交流电弧光电直读发射光谱法测定地球化学样品中银硼锡

基于交流电弧是依靠固体进样技术而不需要酸溶或碱熔分解样品,操作简便、绿色环保、稳定性好,且摄谱仪能实现数据直读等优点,建立了以交流电弧光电直读发射光谱测定地球化学样品中银、硼、锡等3元素的分析方法。用光谱样品全自动搅拌机混匀样品,1次能混匀30件,提高了分析效率。对实验条件进行了最佳优化,选用一级激发电流3A,起弧3s后升到二级激发电流15A,保持22s,共截取曝光时间为25s;采用锗(Ge)为内标元素,并且银元素与长波锗元素组成分析线对,硼和锡与短波锗元素组成分析线对,灵敏度高;选择基体组分与样品相类似的岩石、土壤、水系沉积物和矿石等14种国家一级地球化学标准物质作为标准系列,建立二次方程拟合校准曲线,避免了基体干扰的影响;采用差值法背景校正,曲线平滑,相关系数好,测定高含量值样品时,差值法背景校正与不扣背景的测定结果可能相差不大,但对于测定低含量值的样品,差值法背景校正结果较好。结果表明:在最佳的实验条件下,各元素测定结果的相对标准偏差(RSD)均小于10%;测定范围较宽,银、硼、锡的检出限分别为0.016、0.63、0.32μg/g;采用国家一级地球化学标准物质验证方法准确度,测定值与认定值吻合,3元素测定平均值与认定值的对数差值的绝对值(ΔlgC)均小于0.05,满足多目标地球化学填图中对于方法准确度的要求。

Determination of silver,boron and tin in geochemical samples by alternating current arc optoelectronic direct reading emission spectrometry

The alternating current arc (AC-Are) has many advantages, for example, depended on solid sampling technology, no need of sample decomposition by acid dissolution or alkali fusion, simple operation, green and environmental protection, good stability and direct reading of data by spectrometer. The analysis method of silver, boron and tin in geochemical sample by AC Arc-optoelectronic direct reading emission spectrometry was established. The sample was uniformly mixed using automatic mixer for spectral samples. Thirty specimens could be mixed once, thus improving the analysis efficiency. The experimental conditions were optimized: the primary excitation current of 3A was used; it increased to secondary excitation current of 15A after arcing for 3s and kept for 22s; the total time of exposure was 25s; germanium (Ge) was selected as the internal standard element; silver and long wavelength germanium formed analysis line pair, while boron and tin formed analysis line pair with shortwave germanium.
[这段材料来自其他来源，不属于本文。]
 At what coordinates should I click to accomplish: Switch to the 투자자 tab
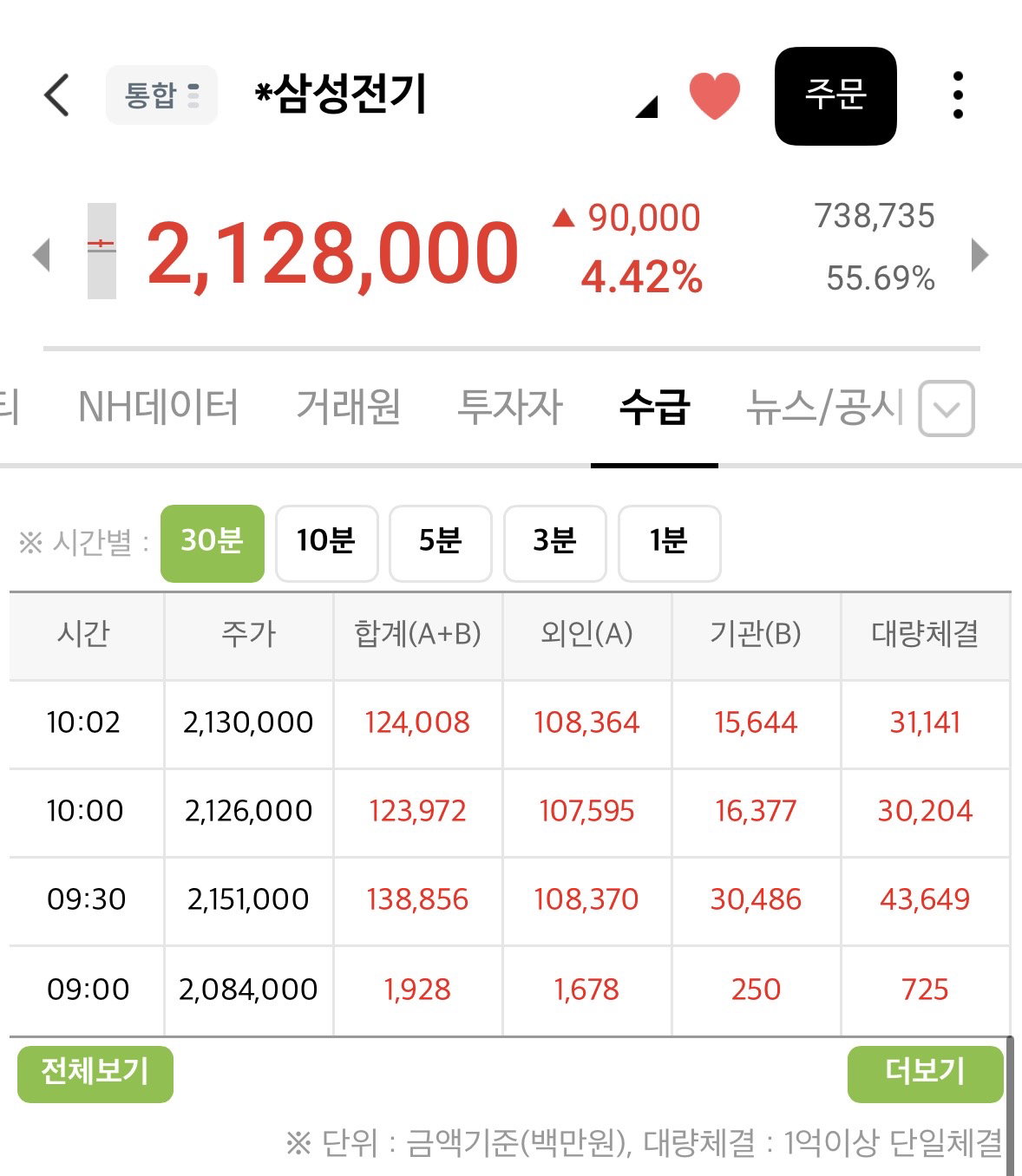510,407
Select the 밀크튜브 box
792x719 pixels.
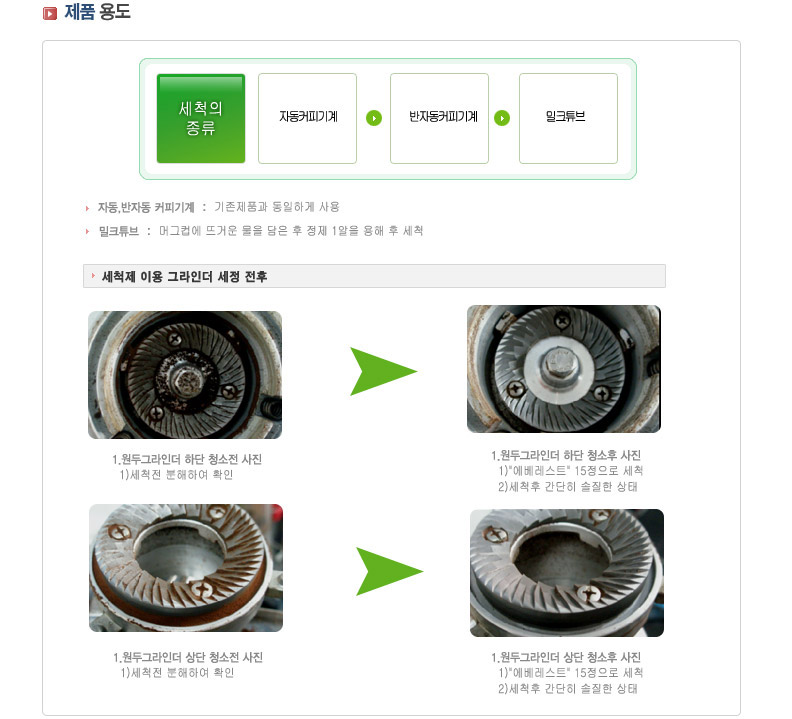point(568,118)
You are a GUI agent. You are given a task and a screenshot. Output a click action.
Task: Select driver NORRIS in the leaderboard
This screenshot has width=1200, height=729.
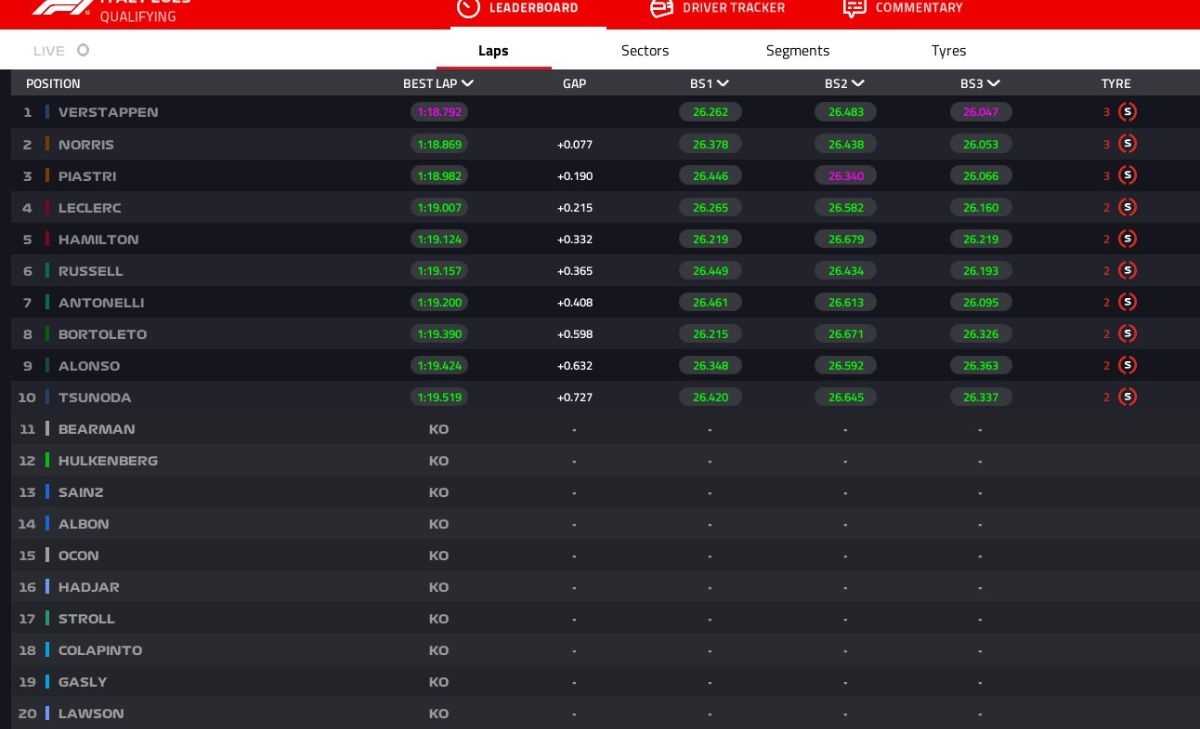tap(86, 144)
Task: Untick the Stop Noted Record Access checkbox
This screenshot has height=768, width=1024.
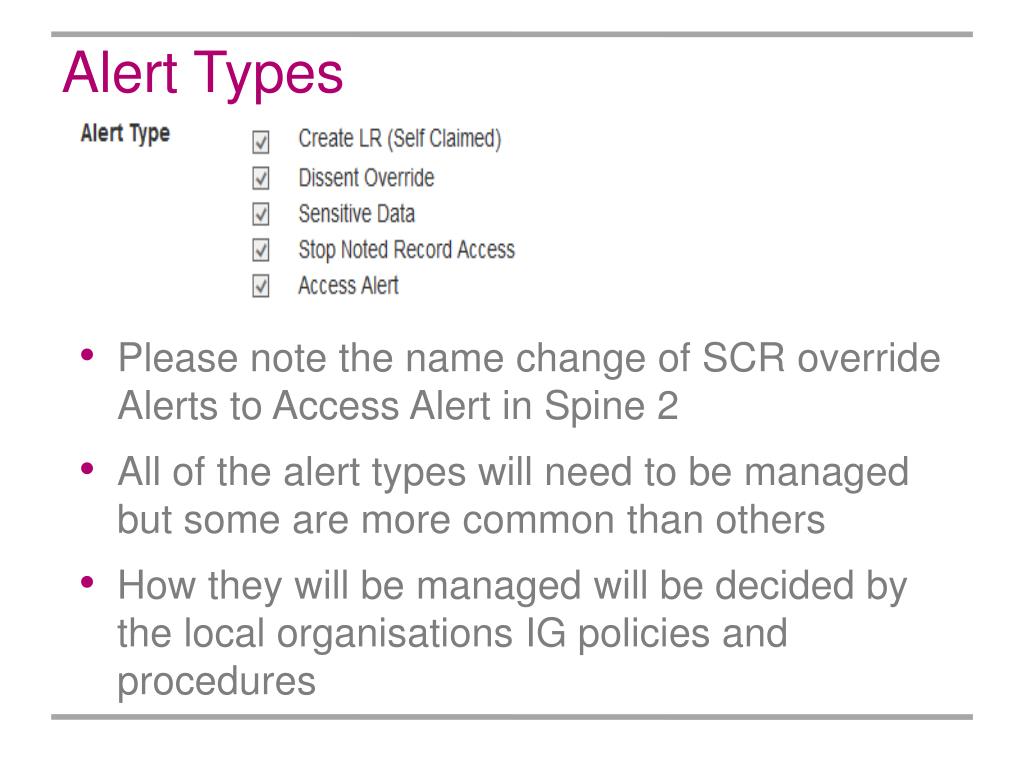Action: click(x=261, y=249)
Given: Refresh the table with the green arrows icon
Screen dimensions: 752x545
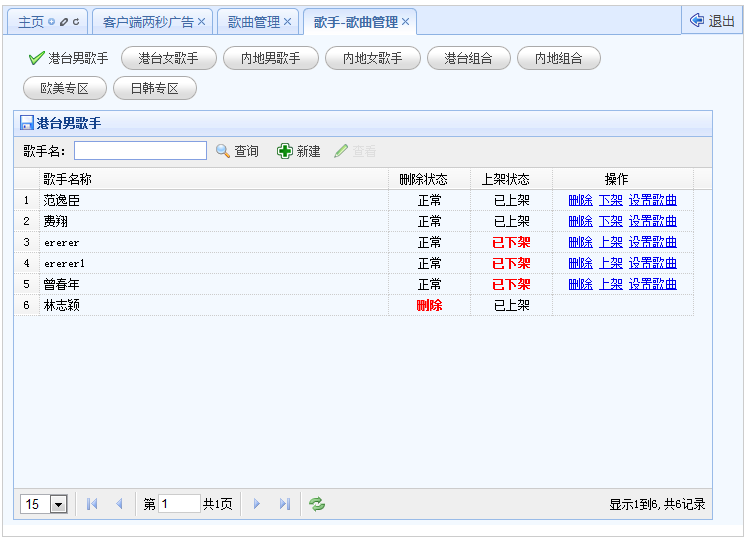Looking at the screenshot, I should 317,504.
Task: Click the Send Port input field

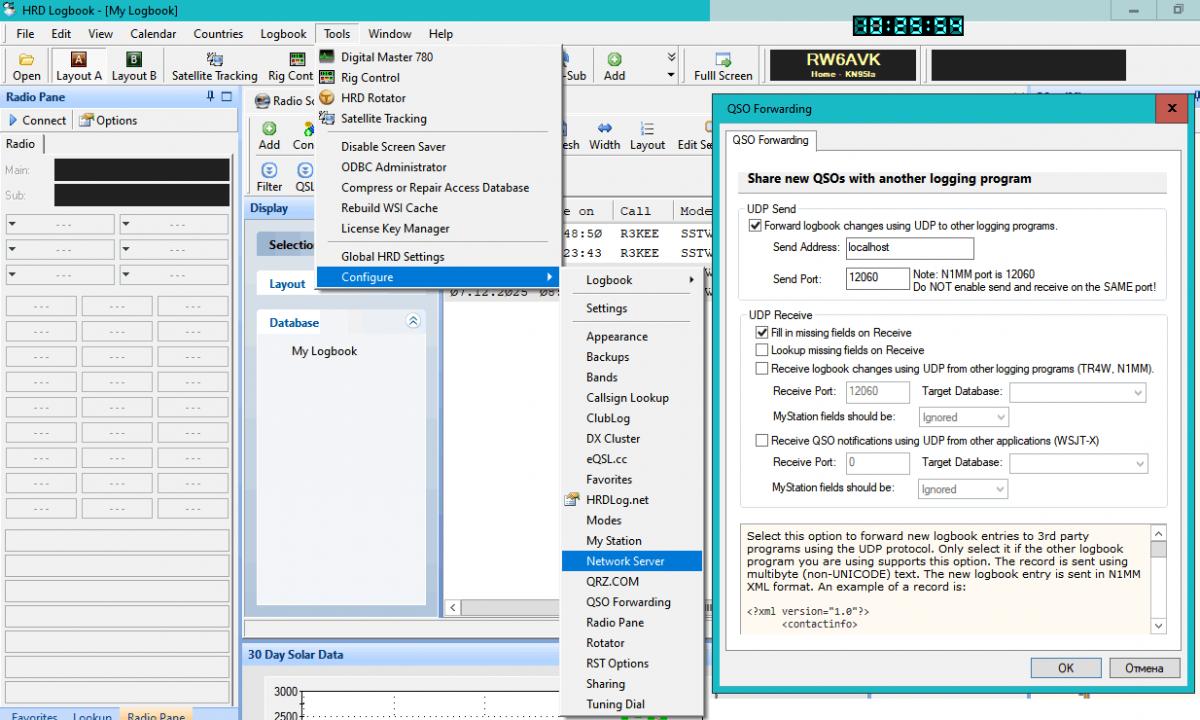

The sensitivity was high. Fourteen types of national first-class geochemical standard substance including rock, soil and stream sediment with similar composition to the matrix were used as standard series to establish the quadratic equation for the fitting of calibration curve, which avoided the influence of matrix interference. The background was corrected by difference method. It was found that the curve was smooth with good correlation coefficient. During the determination of sample with high content, the measurement results with and without background correction were basically same. However, for the determination of sample with low content, the measurement results of background correction by difference method were better. The results indicated that the relative standard deviations (RSD) were all less than 10% under the optimized experimental conditions. The determination range was wide. The detection limit of silver, boron and tin was 0.016, 0.63 and 0.32μg/g, respectively. The accuracy was verified using national first-class geochemical standard substance, and the found results were consistent with the certified values. The absolute value of logarithmic difference (ΔlgC) between the average of measurement results and certified value was less than 0.05 for three elements. The proposed method could meet the accuracy requirements in multi-objective geochemical mapping.